→ Fragmento del documento
-----
Paseando bajo la cálida lana de un gorro en punta, aparecen los restos de un iglú. Esa casa de tierras lejanas, cuya estructura es tan sólida como la roca madre que sustenta el mundo, está ya en ruinas. Ni siquiera la fortificación que la antecede la ha podido proteger.
¿Quién plasmó ahí, en medio de esta calle desolada, la esperanza de un refugio?
La gélida niebla que hoy se posa esconde miedos mayores. Al fondo, una ambulancia descansa exhausta, humeante. Y el diálogo entre las dos tríadas, hogar-refugio-esperanza, ruina-desolación-miedo, se sucede como el griterío de unos pájaros furiosos.
Filomena, la abuela tosca, sufrida, pero también desvergonzada y valiente, la que abraza con el amor más generoso, la que evoca el hogar verdadero, es el refugio en llamas.
Filomena es la potencia que lo levanta. La mano ejecutora, quizá, una nieta que espera con entusiasmo la merienda de la abuela.
En estos días fríos estamos todxs atrapadxs en medio de una parálisis corporal, de un estatismo psíquico, de una desolación colectiva. Son los síntomas de una irresponsabilidad.
La nieta no ha comido.
Esa ambulancia del fondo lo sabe bien, ella es la causante del derrumbe. Ha viajado a toda prisa, desbocada. Demasiados kilómetros y poco tiempo. La velocidad en sus neumáticos, el calor asfixiante de sus vapores y el descontrol en su trayectoria es lo que ha debilitado la estructura, derretido el horizonte, provocado la ruina.
Y, sin embargo, ahí permanecen los restos de un hogar para que otrxs lo encuentren.
Creo que esta construcción se ideó con la intención de recordar que lo importante está en casa, que lo que hay que proteger está dentro. Pero también fuera. El iglú en medio de la nada, en una acera cualquiera, al alcance de todxs, nos indica que la esperanza también son lxs otrxs.
-----
→ Datos para analizar
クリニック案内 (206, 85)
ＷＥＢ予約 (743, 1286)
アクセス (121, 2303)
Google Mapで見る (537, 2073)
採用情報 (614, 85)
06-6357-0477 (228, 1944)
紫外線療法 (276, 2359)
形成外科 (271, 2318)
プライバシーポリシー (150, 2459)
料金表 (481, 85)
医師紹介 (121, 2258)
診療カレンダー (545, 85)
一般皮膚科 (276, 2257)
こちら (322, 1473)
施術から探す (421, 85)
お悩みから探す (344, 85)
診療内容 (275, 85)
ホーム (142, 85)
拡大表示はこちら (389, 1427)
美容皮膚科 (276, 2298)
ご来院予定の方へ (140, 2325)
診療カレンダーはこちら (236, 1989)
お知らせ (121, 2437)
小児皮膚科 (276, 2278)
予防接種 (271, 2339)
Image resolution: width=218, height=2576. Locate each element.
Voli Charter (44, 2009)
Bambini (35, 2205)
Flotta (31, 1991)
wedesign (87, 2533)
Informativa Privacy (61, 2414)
-----
→ Problema 1
Enumera todos los adjetivos con que el fragmento del documento describe a Filomena como abuela.
→ Problema 2
Indica qué descansa al fondo, según el fragmento del documento.

→ Respuesta escrita 1
Tosca, sufrida, desvergonzada y valiente.

→ Respuesta escrita 2
Una ambulancia, exhausta y humeante.